• TEXT SHOWN
It is a sin to write this.

Ayn Rand penned these words in 1937, depicting a world in which it was considered evil to think, to dissent, to be an individual. In today’s world, to say the name Ayn Rand, to hold the view that capitalism is the only economic system consistent with liberty, peace, and prosperity, is an aberration of the highest order. To do so as an artist is practically unthinkable.

Opponents of capitalism invariably dismiss it as an exploitative enterprise and claim its practitioners to be avaricious villains. This is eminently false. And in order to understand why this is eminently false, one must examine the ethical premise of capitalism.

Capitalism is a political and economic system in which a country’s trade and its industries rest in the hands of private owners rather than the state. This system inherently rests on the ethics of rational self-interest. The popular conception of self-interest, or selfishness, is one of a corrupt, thieving, heartless specter, whose lot in life is to exploit and injure anyone to achieve its ends. This has been and continues to be a desolating intellectual conflation, contributing to both the stagnation and regression of societies all over the world.

The true meaning is precisely the opposite, because self-interest can only be achieved through mutually beneficial and voluntary relationships. Opponents of capitalism shift the goalposts in the debate by omitting “rational” from the context of self-interest.

Everything of value, indeed the whole of human survival and flourishing, is a product of the mind, of our capacity to think and to reason. To think, we must be free. We must be left alone. The primary focus of altruist and collectivist ideologies is to use compulsion by the state, or the mob, to interfere in our lives. The enemy of the mind is force; it is coercion. Indeed, it is observable, here in reality, why a human must be free of force. The use of physical force and compulsion negates your ability to pursue and create values.

Can you conceive of Thomas Edison inventing the lightbulb—bogged down by government regulation? Or Andrew Carnegie rapidly advancing through company ranks by arriving early to his twelve-hour shift to teach himself to decipher Morse code without transcribing it first (a feat attained by only one other individual in the country at the time)—subjected to union work hours? You can’t think under a threat of force; you cannot act in your own self-interest confined to leg irons. Just as one would not add a small amount of poison in with their cream and coffee, there can be no compromise between statism and liberty.

• INFORMATION SHOWN
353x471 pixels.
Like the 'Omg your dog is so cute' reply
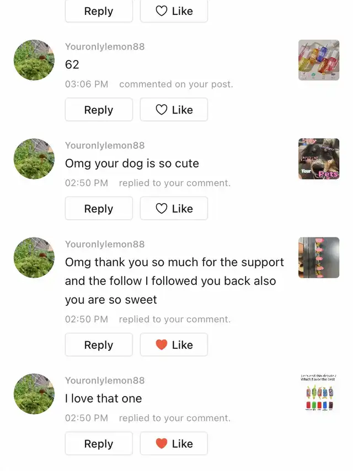(x=174, y=208)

• EXERCISE REQUIREMENTS
[a] In the essay on capitalism and self-interest, why does the writer hold that the true meaning of self-interest is the opposite of its popular conception? Answer in one to three sentences.
[b] Carry the essay on capitalism and self-interest forward from its last sentence.

• ANSWERS TO EACH TASK
[a] The writer says self-interest can only be achieved through mutually beneficial and voluntary relationships, so it cannot be the corrupt, exploitative specter of the popular view. Opponents of capitalism reach that view by leaving "rational" out of the idea of self-interest.

[b]
Correctly understood, capitalism seeks to remove the initiation of force from all interpersonal relationships, preserving and upholding the individual’s natural rights to life, liberty, property, and the pursuit of their own happiness. If properly practiced, capitalism accomplishes this by leaving room in the free market for any given consumer to trade with any producer the consumer chooses.

I am deeply disturbed by what I see on college campuses today. I am deeply disturbed by the principles routinely espoused by Western thought leaders and so-called intellectuals. The Income Inequality Alarmists, the Social Justice Warriors, the Fight For Fifteen, the You-Didn’t-Build-That speech, the popularity of Thomas Piketty and Paul Krugman, the Sanders “revolution”—they all seek to levy physical force on human relationships in various ways. From proclamations limiting or altogether suppressing speech and assembly, to regulations governing the action of private business owners, this alleged common-good-seeking, centrally-planned non-wisdom of administration and authorities hinder and inhibit creation, production, and growth. These positions are anti-intellectual, they are anti-reason, they are anti-freedom, and they are ultimately anti-life. They seek to rob the individual of the fruits of his labor and give these fruits to those who did not labor.

By contrast, the economic and political freedom that individuals would enjoy under laissez-faire capitalism turns success into a matter of choice, not chance. It rests upon merit rather than privilege, with the marketplace rewarding ability and ambition instead of impotence and mediocrity.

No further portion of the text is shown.